Records for the exercise section start

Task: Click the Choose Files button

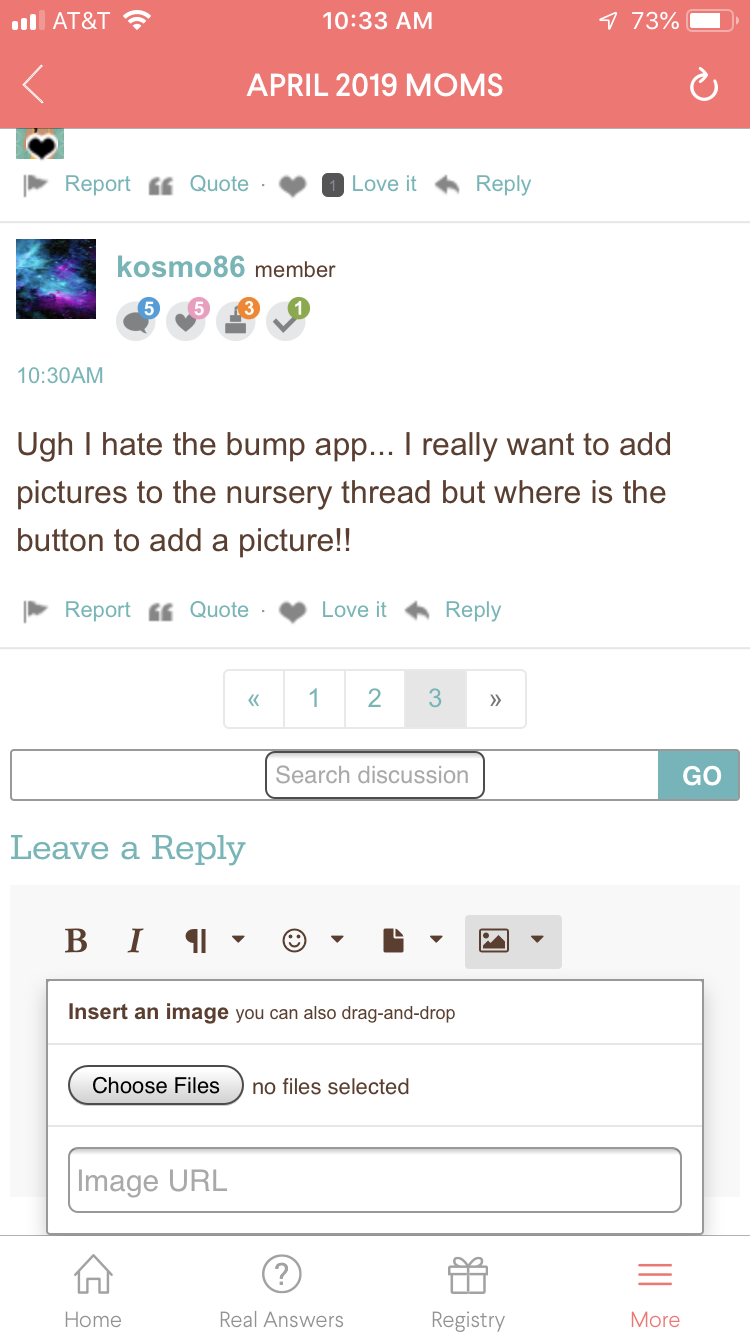Action: (x=156, y=1086)
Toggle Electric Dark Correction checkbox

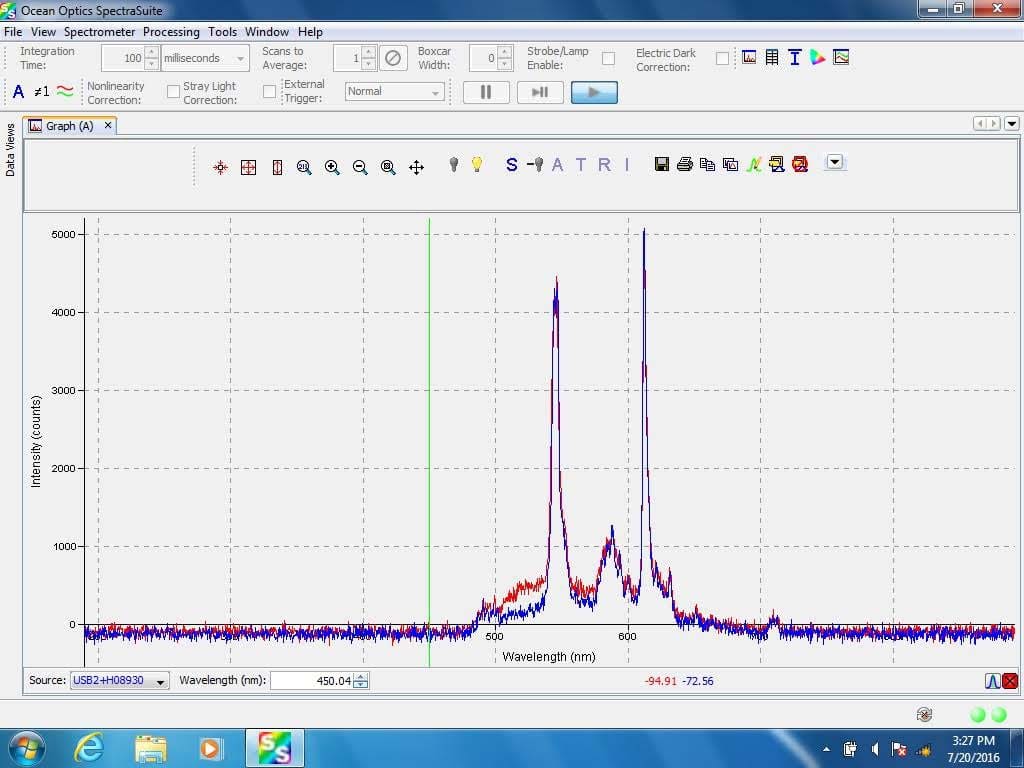coord(722,59)
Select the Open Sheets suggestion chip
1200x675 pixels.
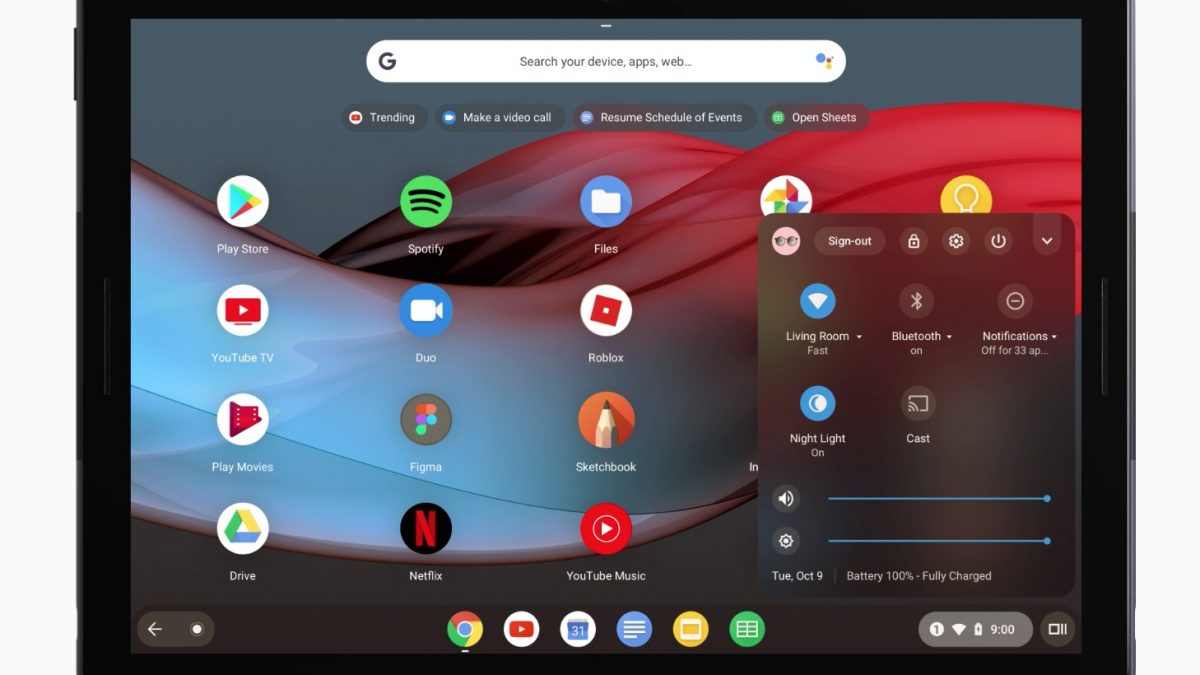coord(815,118)
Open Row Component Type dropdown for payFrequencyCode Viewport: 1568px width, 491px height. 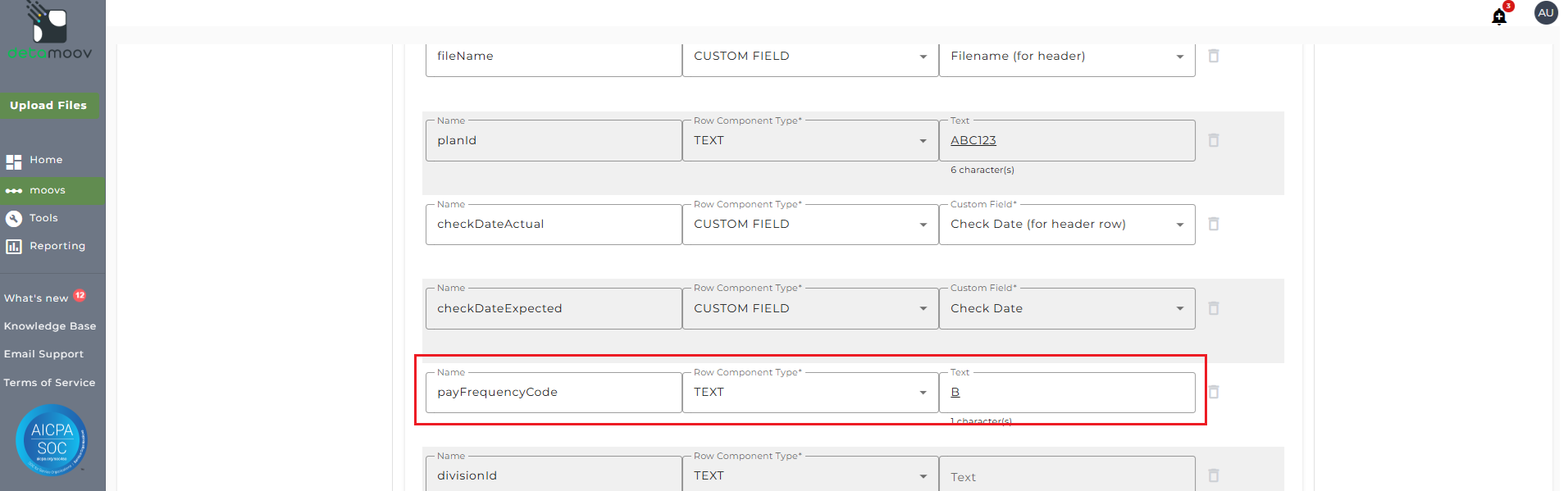click(809, 393)
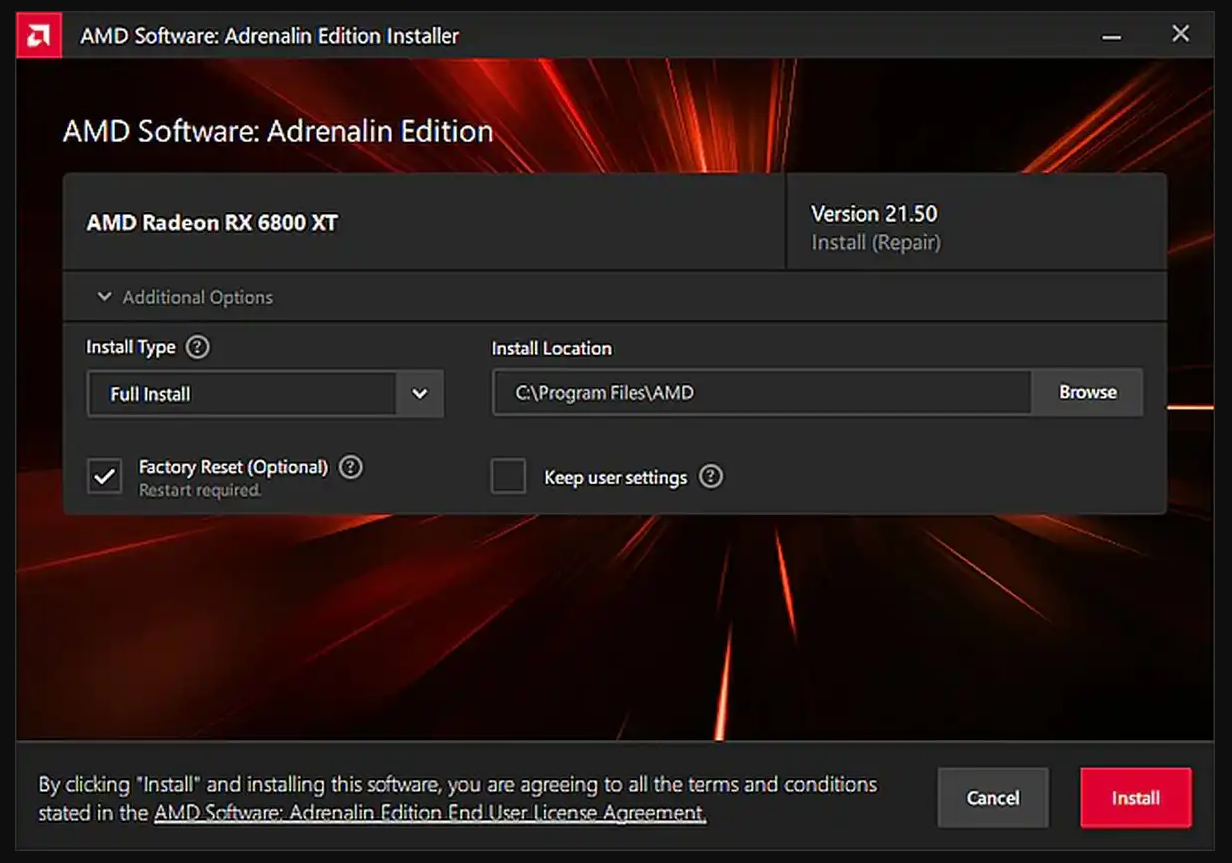This screenshot has width=1232, height=863.
Task: Collapse the Additional Options section chevron
Action: click(104, 297)
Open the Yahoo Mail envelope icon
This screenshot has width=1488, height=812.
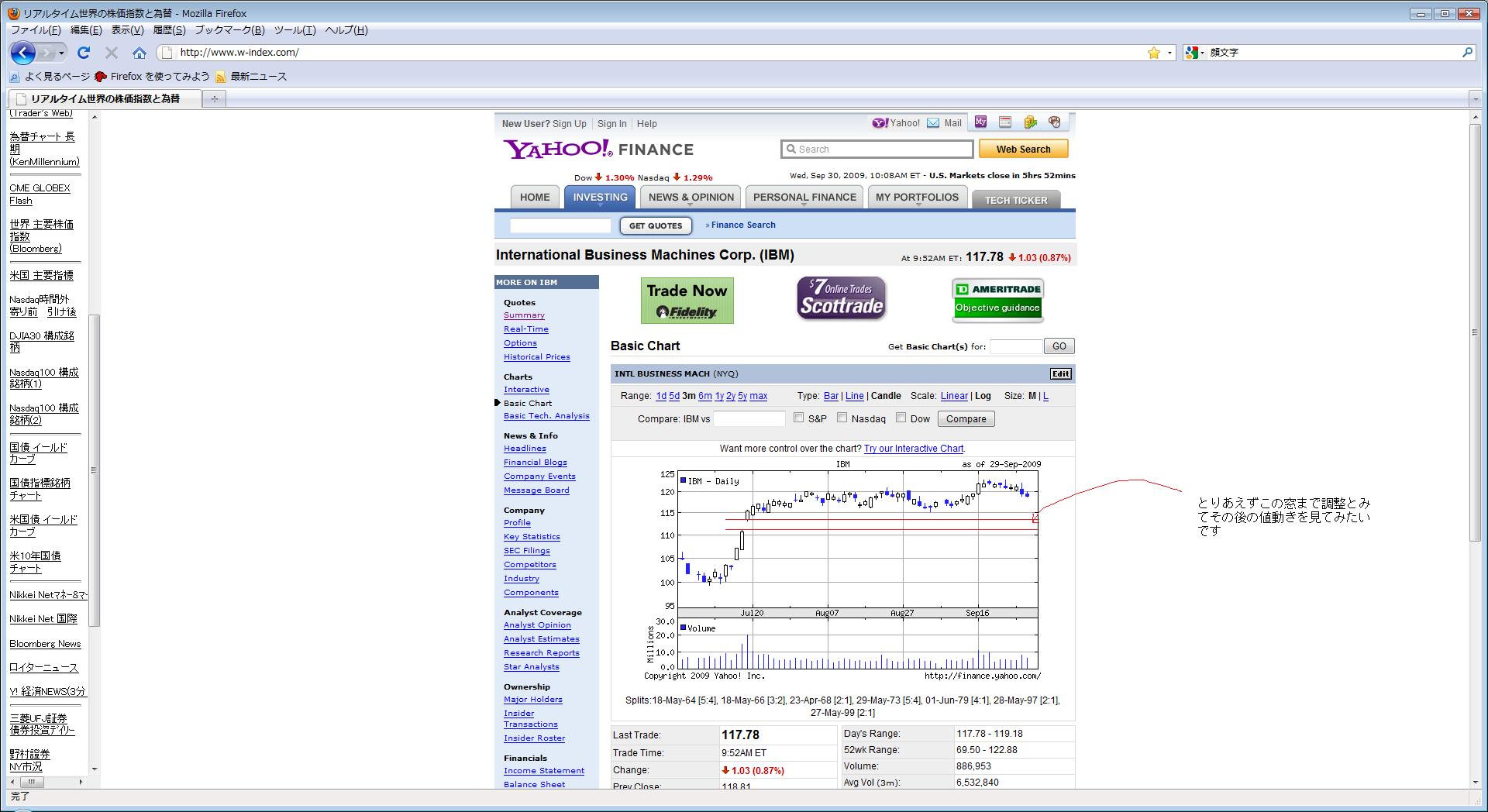(933, 123)
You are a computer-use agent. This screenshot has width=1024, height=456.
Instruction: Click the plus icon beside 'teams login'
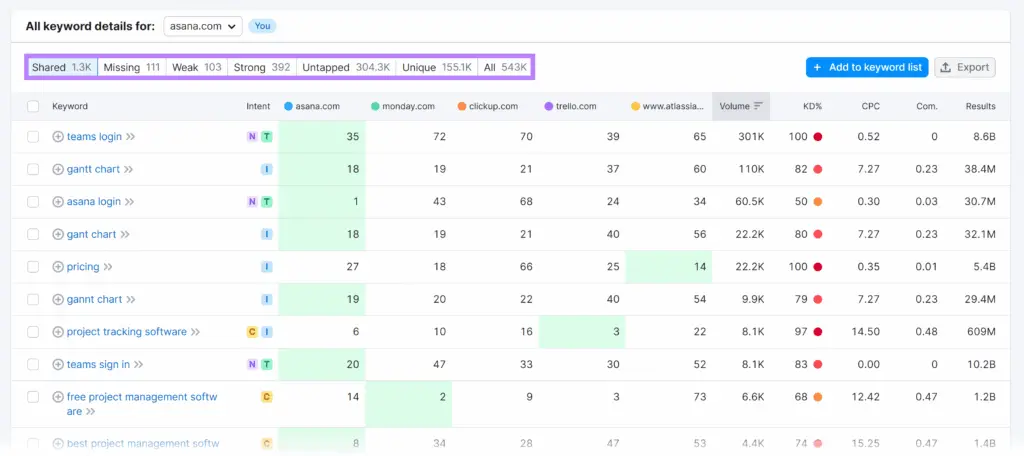click(58, 137)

Records for the exercise section end

» Exercise goal
Word for word, restate the lines from the line with "You are a computer-use" through the last line of the entries, and nothing beyond them. Omit pictures.

» Response area
You are a computer-use agent. This screenshot has width=1024, height=456.
Instruction: Click the plus icon beside 'teams login'
click(58, 137)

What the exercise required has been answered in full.